Addressing Root Causes of Drug Shortages

Article

Equipment and Processing Report

Equipment and Processing ReportEquipment and Processing Report-12-19-2018
Volume 11
Issue 13

Despite ongoing efforts to address drug shortages, FDA now sees a rise in active shortages and in the duration of supply problems.

Patients, providers, and policy makers are up in arms over persistent and more prevalent shortages of important medicines, primarily generic sterile injectables needed to treat critical diseases and infections, provide emergency care, and enable surgery and multiple aspects of medical care. Despite ongoing efforts to address the problem, FDA now sees a rise in active shortages and in the duration of supply problems. Some shortages have lasted more than eight years, according to

data presented at a public meeting on drug shortages

in November sponsored by FDA and the Duke Margolis Center for Health Policy, and solutions remain elusive.

Stakeholders participating in the FDA public meeting look to address the systemic root causes of shortages, with a focus on the economic incentives likely to drive product quality, supply chain resiliency, and appropriate reimbursement for drugs. In some cases, said FDA Commissioner Scott Gottlieb, “the prices reimbursed on these drugs have been driven down to such low levels, that it makes it hard to manufacture them profitably and have enough margin left over to invest in modern manufacturing upgrades." Adam Kroetsch, deputy director of the office of program and strategic analysis in the Center for Drug Evaluation and Research (CDER), linked shortages to older generic drugs where the market fails to reward product quality and reliability.

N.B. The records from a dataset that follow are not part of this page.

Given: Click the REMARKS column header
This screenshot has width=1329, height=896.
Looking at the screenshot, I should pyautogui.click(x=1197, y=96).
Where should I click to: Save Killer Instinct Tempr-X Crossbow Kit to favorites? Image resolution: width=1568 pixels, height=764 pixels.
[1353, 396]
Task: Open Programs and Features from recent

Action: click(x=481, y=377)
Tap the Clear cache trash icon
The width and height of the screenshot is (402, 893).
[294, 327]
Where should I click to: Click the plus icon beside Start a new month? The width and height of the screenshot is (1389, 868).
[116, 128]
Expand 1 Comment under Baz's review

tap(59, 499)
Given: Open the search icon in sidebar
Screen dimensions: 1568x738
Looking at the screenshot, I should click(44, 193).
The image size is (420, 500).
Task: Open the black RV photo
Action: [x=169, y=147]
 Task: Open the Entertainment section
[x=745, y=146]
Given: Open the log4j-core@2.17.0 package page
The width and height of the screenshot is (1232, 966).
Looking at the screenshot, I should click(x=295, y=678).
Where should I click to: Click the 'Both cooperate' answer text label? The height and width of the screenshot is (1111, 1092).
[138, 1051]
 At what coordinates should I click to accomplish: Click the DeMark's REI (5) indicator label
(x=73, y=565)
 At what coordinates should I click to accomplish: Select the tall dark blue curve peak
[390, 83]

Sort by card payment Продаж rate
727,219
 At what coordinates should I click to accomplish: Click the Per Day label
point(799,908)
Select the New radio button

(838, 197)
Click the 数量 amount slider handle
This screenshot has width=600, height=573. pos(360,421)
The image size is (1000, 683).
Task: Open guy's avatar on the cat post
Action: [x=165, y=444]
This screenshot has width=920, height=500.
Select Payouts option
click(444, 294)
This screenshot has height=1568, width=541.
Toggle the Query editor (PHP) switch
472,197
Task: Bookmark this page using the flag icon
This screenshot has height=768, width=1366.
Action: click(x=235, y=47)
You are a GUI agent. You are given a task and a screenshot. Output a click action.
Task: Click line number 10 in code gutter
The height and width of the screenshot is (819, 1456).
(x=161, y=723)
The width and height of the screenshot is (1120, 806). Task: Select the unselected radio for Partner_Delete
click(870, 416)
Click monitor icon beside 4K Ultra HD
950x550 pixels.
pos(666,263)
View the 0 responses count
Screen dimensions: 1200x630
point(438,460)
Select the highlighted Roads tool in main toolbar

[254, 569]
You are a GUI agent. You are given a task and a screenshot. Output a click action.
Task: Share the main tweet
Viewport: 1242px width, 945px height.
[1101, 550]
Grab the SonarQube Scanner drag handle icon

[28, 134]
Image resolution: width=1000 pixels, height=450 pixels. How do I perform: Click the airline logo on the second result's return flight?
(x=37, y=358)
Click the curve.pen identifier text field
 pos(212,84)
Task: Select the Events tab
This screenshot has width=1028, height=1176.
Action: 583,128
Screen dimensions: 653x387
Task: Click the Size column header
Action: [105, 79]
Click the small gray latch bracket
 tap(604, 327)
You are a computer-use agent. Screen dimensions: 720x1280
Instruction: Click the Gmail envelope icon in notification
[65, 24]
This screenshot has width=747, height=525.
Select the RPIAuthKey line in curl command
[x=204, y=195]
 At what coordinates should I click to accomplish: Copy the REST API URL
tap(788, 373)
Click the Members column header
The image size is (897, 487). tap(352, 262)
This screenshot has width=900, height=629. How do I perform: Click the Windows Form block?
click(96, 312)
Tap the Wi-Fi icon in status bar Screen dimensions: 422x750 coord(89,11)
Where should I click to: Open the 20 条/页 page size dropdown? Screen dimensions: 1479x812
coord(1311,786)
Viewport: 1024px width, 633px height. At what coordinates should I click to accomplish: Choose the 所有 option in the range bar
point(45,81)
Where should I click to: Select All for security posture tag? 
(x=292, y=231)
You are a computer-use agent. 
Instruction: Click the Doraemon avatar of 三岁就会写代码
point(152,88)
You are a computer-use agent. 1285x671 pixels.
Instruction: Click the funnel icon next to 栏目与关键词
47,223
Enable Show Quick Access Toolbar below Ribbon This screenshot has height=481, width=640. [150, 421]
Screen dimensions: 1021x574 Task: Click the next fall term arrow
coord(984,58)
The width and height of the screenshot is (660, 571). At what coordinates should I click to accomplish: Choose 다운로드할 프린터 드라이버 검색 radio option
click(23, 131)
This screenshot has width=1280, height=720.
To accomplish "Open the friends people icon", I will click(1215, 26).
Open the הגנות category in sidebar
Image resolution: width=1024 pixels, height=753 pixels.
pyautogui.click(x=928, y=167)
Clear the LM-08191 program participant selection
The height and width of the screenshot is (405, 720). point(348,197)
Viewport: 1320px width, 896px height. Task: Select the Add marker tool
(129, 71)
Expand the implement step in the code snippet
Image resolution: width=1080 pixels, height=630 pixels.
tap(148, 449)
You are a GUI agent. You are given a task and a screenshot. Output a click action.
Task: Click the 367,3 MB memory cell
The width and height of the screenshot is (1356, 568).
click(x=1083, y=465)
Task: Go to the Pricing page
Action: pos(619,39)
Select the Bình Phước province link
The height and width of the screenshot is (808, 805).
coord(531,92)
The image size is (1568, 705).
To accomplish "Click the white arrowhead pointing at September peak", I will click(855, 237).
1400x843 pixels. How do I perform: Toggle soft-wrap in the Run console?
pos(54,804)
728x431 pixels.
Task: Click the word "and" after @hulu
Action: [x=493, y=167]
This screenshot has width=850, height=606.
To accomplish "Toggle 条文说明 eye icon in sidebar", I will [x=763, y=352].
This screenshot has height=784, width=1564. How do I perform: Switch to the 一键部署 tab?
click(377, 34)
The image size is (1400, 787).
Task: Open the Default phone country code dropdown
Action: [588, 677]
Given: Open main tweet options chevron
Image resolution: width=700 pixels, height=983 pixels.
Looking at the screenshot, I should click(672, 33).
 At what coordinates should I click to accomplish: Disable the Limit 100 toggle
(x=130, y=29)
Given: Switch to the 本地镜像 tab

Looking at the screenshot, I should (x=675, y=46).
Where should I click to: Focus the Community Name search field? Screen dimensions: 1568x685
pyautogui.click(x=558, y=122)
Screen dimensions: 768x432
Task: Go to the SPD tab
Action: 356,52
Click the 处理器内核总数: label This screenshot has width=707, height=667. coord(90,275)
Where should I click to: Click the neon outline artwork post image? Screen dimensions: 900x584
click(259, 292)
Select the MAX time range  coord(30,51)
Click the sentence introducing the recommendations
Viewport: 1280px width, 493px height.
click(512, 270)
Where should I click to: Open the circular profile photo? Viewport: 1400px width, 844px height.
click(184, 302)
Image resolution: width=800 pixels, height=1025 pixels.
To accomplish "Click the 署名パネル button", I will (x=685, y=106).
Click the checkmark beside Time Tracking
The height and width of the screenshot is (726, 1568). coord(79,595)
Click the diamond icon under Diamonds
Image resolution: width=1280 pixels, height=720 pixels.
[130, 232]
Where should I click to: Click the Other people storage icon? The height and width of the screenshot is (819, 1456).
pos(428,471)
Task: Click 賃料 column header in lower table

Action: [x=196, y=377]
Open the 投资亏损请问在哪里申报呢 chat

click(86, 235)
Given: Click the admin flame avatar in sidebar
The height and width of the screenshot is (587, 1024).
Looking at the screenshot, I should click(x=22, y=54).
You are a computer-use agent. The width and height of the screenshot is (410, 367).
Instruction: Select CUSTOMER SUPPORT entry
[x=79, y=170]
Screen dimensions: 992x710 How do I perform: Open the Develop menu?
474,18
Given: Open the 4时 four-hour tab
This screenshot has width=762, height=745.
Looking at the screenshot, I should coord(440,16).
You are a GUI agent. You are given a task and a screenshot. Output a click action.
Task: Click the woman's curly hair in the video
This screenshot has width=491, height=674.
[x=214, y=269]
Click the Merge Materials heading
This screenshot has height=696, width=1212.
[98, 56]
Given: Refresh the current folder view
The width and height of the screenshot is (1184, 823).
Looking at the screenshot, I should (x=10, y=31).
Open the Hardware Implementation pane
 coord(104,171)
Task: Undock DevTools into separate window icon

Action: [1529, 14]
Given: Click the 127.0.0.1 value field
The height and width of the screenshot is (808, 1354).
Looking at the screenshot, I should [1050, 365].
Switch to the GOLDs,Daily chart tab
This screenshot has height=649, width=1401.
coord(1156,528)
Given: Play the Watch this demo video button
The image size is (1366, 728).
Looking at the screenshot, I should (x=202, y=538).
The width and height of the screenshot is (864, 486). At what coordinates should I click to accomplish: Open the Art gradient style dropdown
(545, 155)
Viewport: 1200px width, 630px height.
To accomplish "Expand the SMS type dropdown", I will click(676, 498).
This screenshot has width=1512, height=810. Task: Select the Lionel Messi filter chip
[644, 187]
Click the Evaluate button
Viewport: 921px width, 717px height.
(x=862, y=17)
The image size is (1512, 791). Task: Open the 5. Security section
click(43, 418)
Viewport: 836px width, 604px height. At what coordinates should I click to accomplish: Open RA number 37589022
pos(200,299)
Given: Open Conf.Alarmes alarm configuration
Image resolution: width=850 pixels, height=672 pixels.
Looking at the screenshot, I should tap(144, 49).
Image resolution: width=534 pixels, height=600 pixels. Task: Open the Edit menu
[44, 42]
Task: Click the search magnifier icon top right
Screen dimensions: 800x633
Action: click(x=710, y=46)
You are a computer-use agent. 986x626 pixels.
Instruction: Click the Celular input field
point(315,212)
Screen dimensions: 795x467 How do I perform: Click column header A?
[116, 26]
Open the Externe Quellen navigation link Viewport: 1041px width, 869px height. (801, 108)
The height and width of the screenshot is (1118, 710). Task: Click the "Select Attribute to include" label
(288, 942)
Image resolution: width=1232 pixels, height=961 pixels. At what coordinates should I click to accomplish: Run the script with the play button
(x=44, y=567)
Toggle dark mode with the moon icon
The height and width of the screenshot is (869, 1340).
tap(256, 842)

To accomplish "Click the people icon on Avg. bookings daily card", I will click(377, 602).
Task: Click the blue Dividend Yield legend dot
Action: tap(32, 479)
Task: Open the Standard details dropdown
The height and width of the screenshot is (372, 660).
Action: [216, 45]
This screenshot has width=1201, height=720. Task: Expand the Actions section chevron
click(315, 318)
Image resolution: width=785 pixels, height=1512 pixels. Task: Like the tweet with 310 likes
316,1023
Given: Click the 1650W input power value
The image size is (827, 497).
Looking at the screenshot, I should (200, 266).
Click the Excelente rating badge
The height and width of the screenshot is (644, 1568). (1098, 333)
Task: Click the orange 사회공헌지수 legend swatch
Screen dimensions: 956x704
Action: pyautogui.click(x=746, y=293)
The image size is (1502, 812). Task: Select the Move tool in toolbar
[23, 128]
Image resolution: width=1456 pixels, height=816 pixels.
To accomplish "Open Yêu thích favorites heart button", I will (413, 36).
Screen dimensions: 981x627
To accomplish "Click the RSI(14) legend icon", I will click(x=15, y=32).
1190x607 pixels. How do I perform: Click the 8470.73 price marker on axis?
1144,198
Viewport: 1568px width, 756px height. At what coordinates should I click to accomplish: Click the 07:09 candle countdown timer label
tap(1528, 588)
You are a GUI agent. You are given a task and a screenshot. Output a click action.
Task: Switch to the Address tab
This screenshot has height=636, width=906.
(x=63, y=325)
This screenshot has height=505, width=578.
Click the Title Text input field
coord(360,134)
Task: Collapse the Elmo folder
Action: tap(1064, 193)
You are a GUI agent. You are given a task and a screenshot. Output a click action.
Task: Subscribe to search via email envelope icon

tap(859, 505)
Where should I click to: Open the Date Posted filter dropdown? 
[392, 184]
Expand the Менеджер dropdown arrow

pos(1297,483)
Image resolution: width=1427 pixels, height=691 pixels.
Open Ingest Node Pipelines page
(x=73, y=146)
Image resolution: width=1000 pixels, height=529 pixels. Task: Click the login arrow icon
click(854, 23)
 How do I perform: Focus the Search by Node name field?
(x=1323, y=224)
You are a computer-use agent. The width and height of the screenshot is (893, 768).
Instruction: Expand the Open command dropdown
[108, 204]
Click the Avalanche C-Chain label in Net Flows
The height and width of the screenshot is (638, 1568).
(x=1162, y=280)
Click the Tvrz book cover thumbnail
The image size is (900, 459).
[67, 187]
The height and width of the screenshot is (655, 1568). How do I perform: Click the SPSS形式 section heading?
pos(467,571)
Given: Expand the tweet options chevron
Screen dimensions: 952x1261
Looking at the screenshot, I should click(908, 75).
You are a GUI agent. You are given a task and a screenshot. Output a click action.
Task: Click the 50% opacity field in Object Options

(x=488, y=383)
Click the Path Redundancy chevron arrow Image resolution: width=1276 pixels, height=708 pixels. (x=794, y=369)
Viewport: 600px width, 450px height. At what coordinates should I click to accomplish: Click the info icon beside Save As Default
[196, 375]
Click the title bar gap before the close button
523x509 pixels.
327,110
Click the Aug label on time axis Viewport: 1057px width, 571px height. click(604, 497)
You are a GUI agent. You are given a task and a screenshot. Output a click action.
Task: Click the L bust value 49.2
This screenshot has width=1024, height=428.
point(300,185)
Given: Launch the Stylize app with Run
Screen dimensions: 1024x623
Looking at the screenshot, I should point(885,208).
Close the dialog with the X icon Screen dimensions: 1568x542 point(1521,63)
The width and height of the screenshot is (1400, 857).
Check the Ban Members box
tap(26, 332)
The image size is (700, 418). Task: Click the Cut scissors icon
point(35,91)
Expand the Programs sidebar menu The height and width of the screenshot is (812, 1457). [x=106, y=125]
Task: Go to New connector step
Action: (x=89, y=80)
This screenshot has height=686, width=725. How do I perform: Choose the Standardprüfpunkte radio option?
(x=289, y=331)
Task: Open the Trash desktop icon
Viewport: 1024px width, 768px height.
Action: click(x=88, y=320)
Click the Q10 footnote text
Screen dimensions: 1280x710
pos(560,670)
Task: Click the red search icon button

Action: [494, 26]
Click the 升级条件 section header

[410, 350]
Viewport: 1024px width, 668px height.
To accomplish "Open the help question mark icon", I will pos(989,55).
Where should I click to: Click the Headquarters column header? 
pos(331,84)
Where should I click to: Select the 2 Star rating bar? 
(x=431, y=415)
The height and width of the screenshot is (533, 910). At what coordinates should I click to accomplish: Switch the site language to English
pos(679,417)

Consolidation throughout the supply chain was cited as a key factor in aggravating shortages. Mergers in the generic-drug industry can limit production of a drug to one firm and minimize sources of key ingredients. A handful of hospital buying groups and large distributors, moreover, limit competitive bidding opportunities and overall reimbursement for common, but important, injectables.

Seeking new solutions

A full range of issues and proposals will be weighed by an FDA Drug Shortages Task Force, formed in July 2018 in response to rising concerns from members of Congress. The panel includes representatives from the Centers for Medicare and Medicaid Services, the Federal Trade Commission, and other federal agencies, as well as senior leaders from FDA. The group has been meeting with manufacturers and other stakeholders leading up to the public meeting with the goal of developing a report to Congress outlining a policy framework to resolve the problems underlying persistent drug shortages.

Manufacturers at the meeting cited unclear or changing FDA product development standards and noted that efforts to scale up production to address a shortage can be stymied by FDA’s complex post-approval changes requirements. Several speakers urged greater transparency in agency warning letters and inspection reports to provide information earlier on where quality problems at one manufacturer may lead to limited production and create an opening for added competition. To avoid delays in gaining FDA approval of new or upgraded facilities to produce alternative products, the agency noted its adoption of a more efficient inspection program for sterile drug facilities, with more transparent quality standards that will make the oversight process more predictable.

There was disagreement among participants on some issues, with certain manufacturers seeking incentives to produce drug components in the United States to shorten supply chains, while others maintained that high-quality products can be obtained reliably overseas. Generic-drug makers urged flexibility in meeting product standards that FDA revises after drug development and testing is underway. David Gaugh of the Association for Accessible Medicines (AAM) proposed federal grants or other assistance to help manufacturers upgrade or build new manufacturing facilities to provide excess capacity for when shortages occur and to establish a national contingency plan to stockpile critical medicines.

FDA officials continue to urge industry to adopt more reliable, high-quality manufacturing systems to avoid production breakdowns, but gains have been elusive. A CDER quality metrics initiative has been mired in dispute for months over what and how to measure quality operations and a firm’s “quality culture.” CDER’s emerging technology program offers advice and support to companies looking to adopt continuous manufacturing and other advanced production technologies, but uptake has been limited. Efforts to streamline the post-approval changes process also have fallen short in modifying agency oversight of manufacturing revisions. At the same time, newer just-in-time manufacturing systems that reduce vendor inventories may increase vulnerability to unexpected shortages. All these issues are before the FDA taskforce and will be considered in its report on the multiple challenges for all supply chain parties in preventing drug shortages to ensure public health.